# Problem description
Word for word, copy the line that contains "Privacy Policy (180, 1299)" and each line after it in the data below. Pictures stay out of the copy.

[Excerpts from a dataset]
_ _ _ _ _ _ _
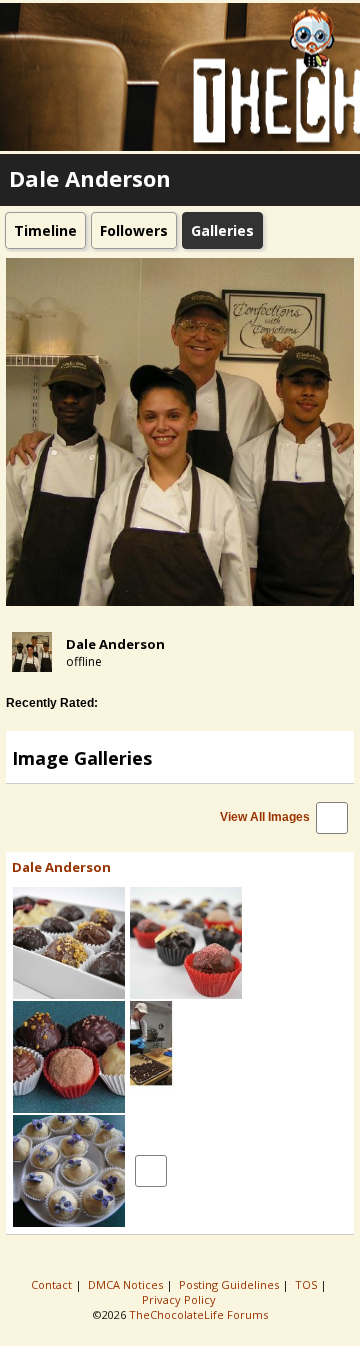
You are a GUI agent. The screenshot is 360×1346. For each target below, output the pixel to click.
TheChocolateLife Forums (198, 1314)
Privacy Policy (180, 1299)
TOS (307, 1284)
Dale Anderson (115, 644)
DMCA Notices (127, 1284)
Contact (53, 1284)
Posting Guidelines (230, 1284)
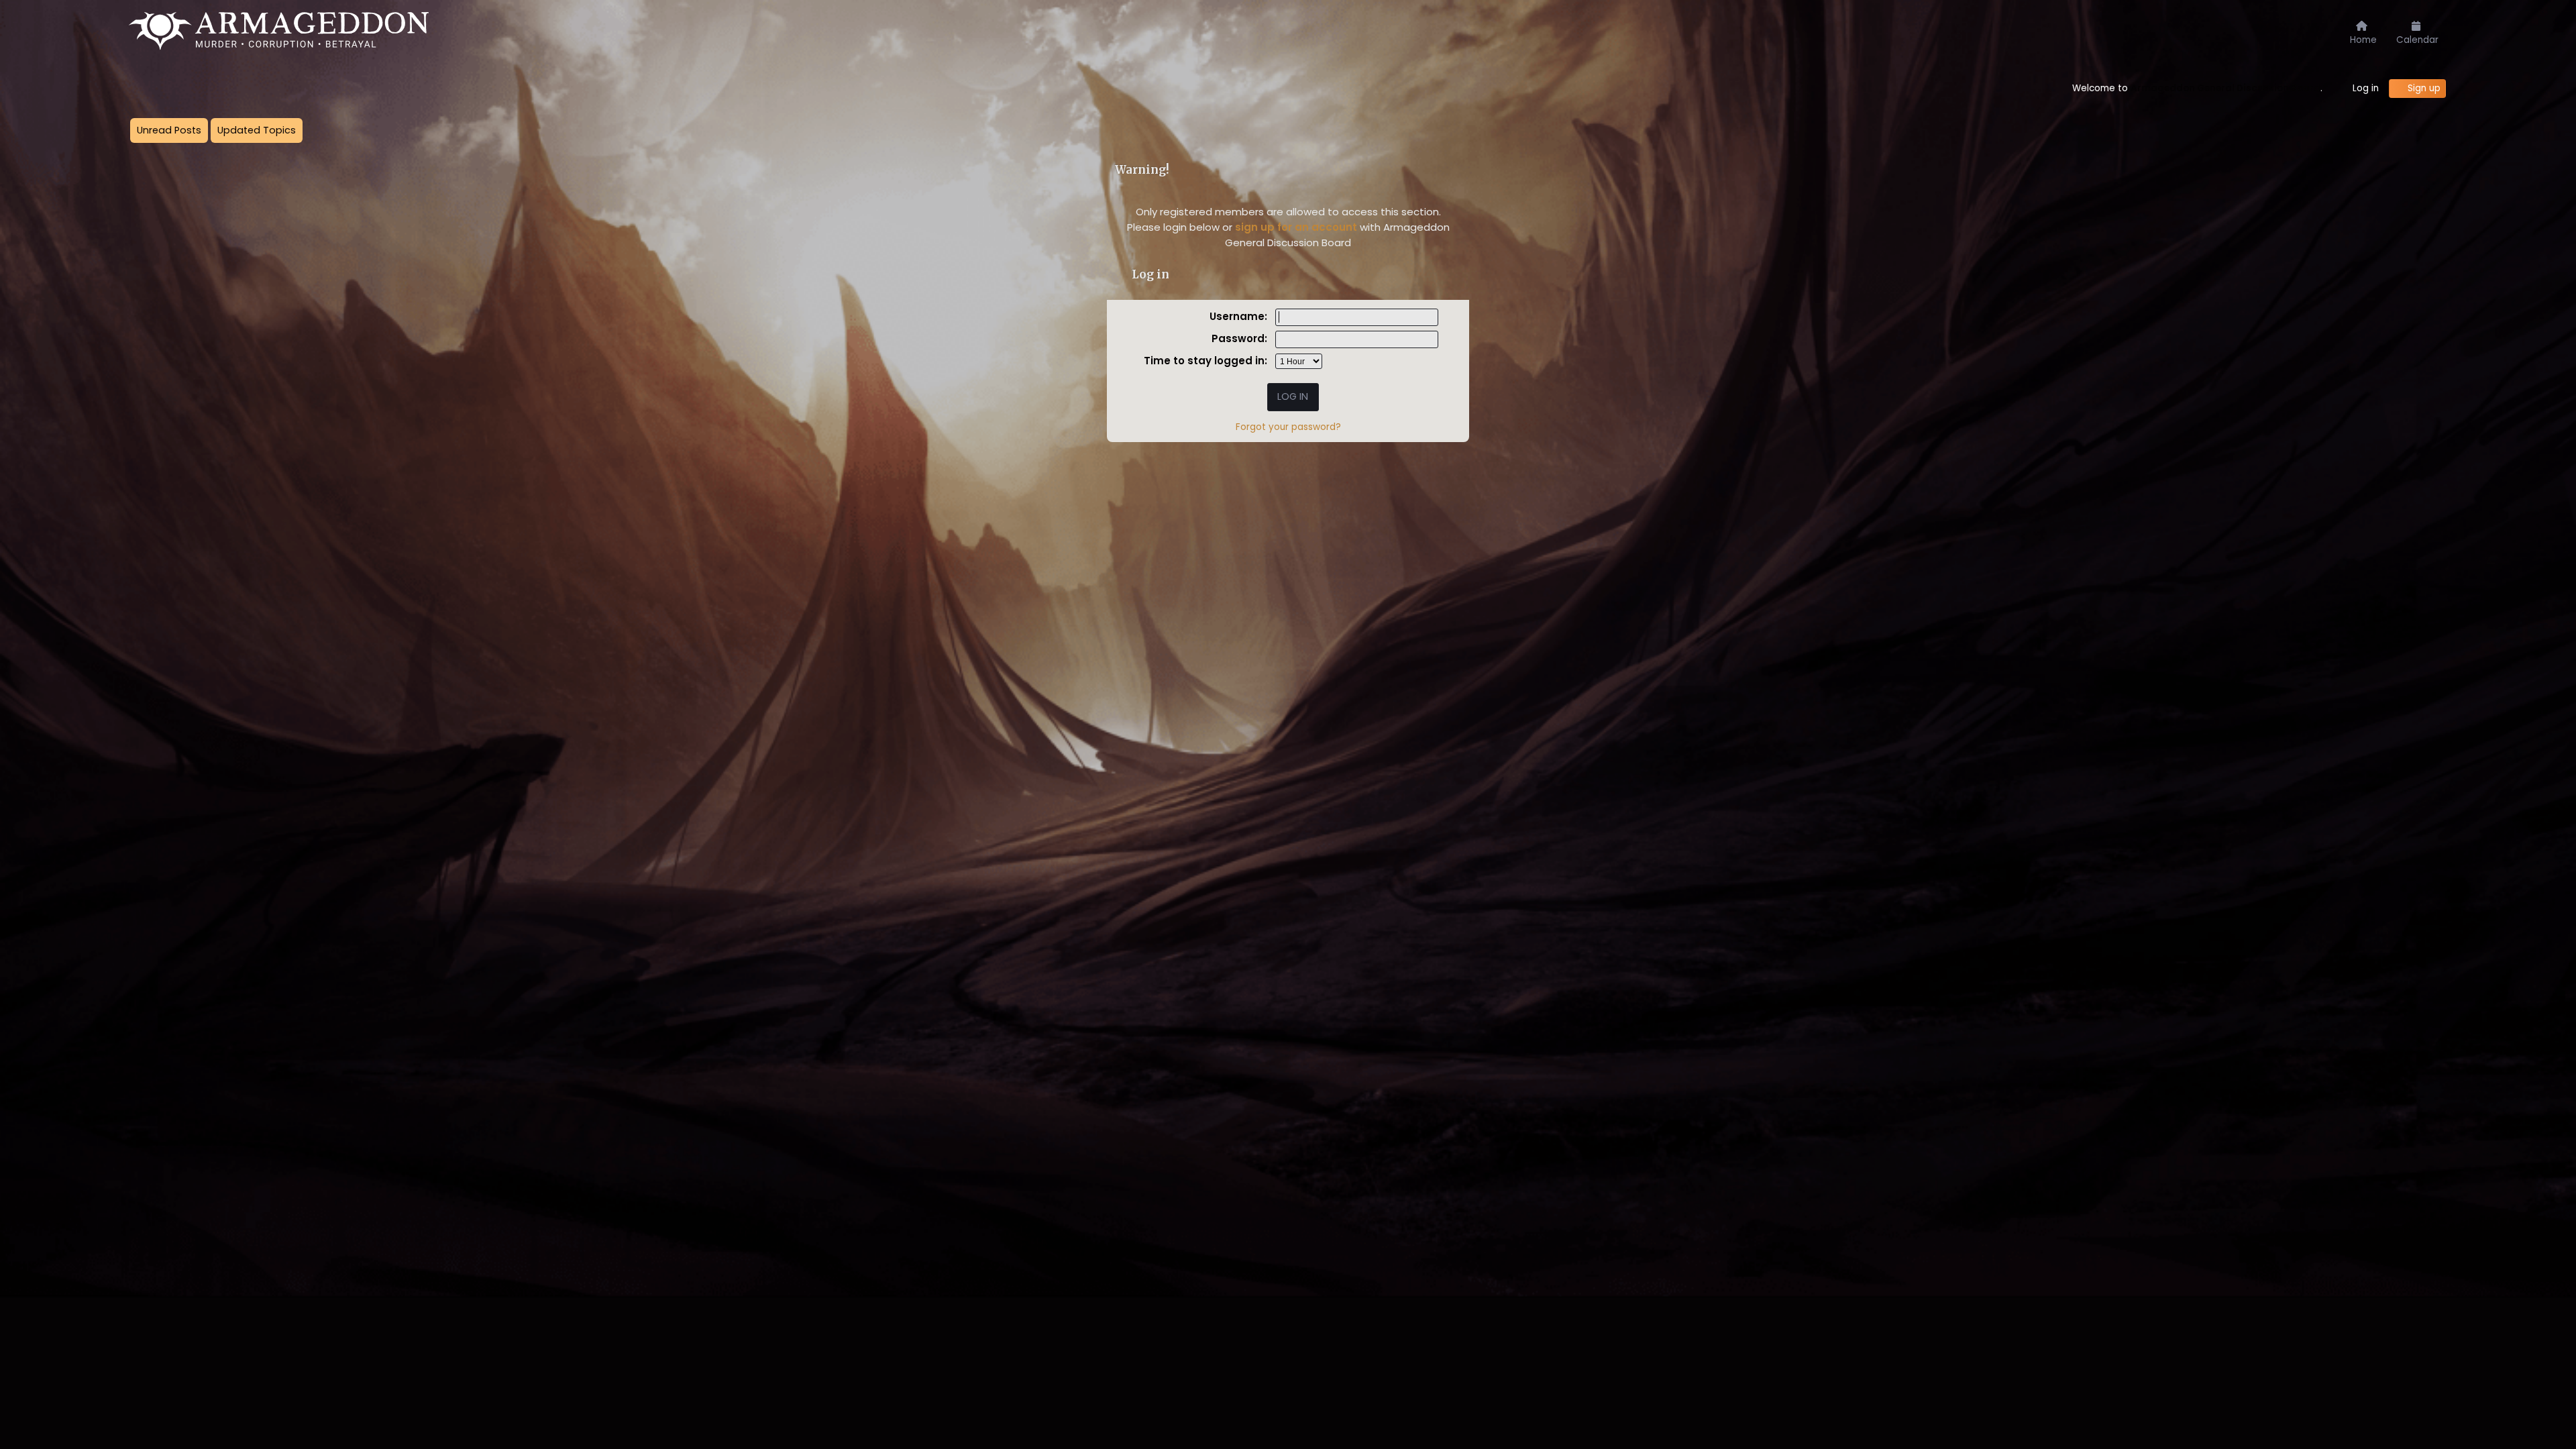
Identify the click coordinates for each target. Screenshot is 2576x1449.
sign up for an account (1296, 227)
_ _ _ _ _ _ _
# Answer to the problem
Privacy Policy (180, 1299)
TOS (307, 1284)
Dale Anderson (115, 644)
DMCA Notices (127, 1284)
Contact (53, 1284)
Posting Guidelines (230, 1284)
Identify the click coordinates for each target. Screenshot is 2576x1449.
sign up for an account (1296, 227)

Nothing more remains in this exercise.